- YOUR ASSIGNMENT:
Repeat the records exactly. Leave out the pictures.

- MATERIAL PROVIDED:
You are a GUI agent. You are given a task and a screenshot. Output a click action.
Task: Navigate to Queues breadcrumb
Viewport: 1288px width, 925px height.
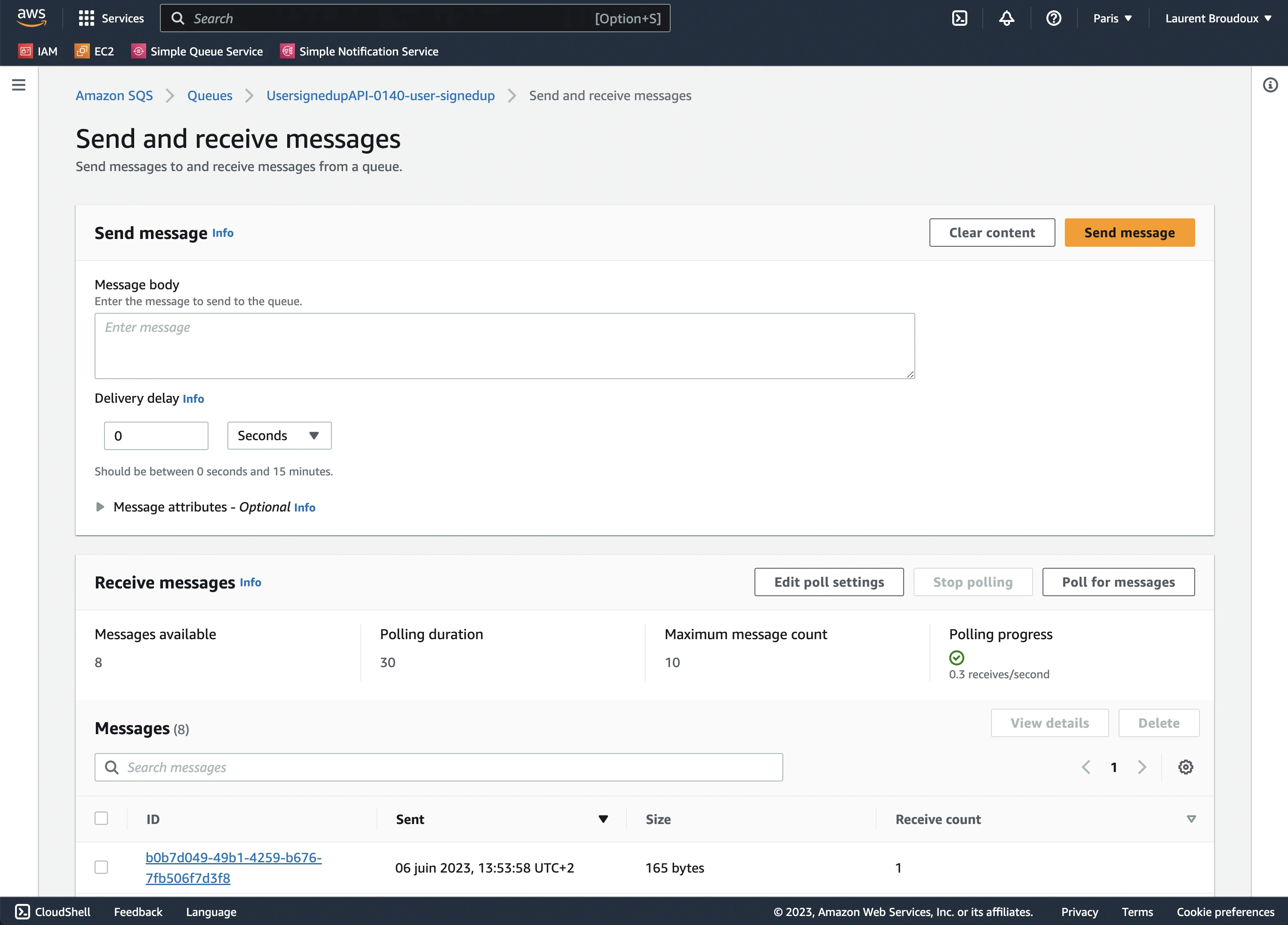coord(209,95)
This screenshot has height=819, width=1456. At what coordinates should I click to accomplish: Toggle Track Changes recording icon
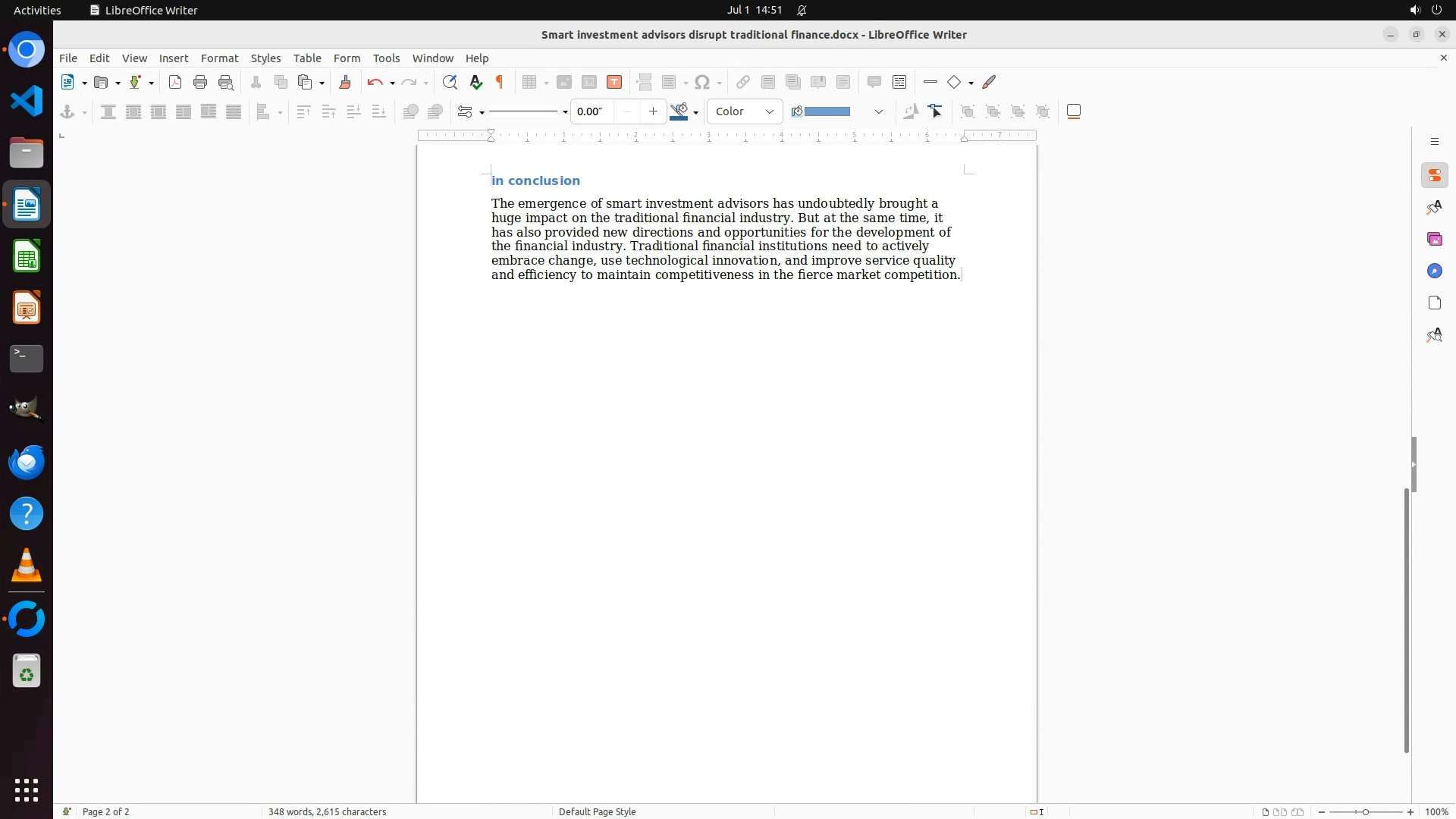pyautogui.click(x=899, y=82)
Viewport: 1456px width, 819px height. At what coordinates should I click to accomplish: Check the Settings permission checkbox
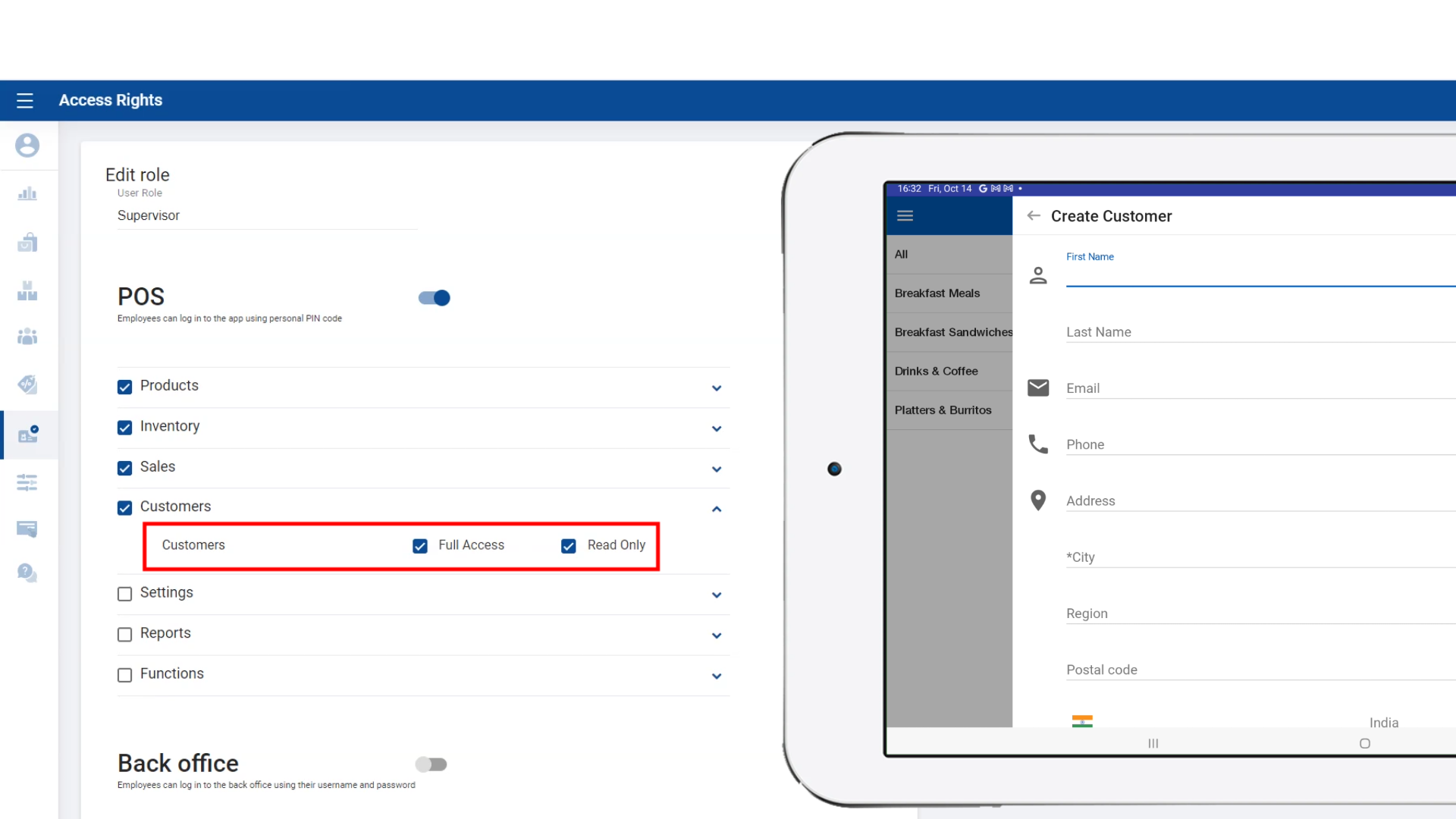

- RESPONSE TO THIS EXERCISE:
You are a GUI agent. You are given a task and a screenshot. Output a click action.
Task: Navigate to Queues breadcrumb
Viewport: 1288px width, 925px height.
coord(209,95)
This screenshot has height=819, width=1456. At what coordinates should I click to accomplish: Toggle Track Changes recording icon
pyautogui.click(x=899, y=82)
Viewport: 1456px width, 819px height. At what coordinates should I click to accomplish: Check the Settings permission checkbox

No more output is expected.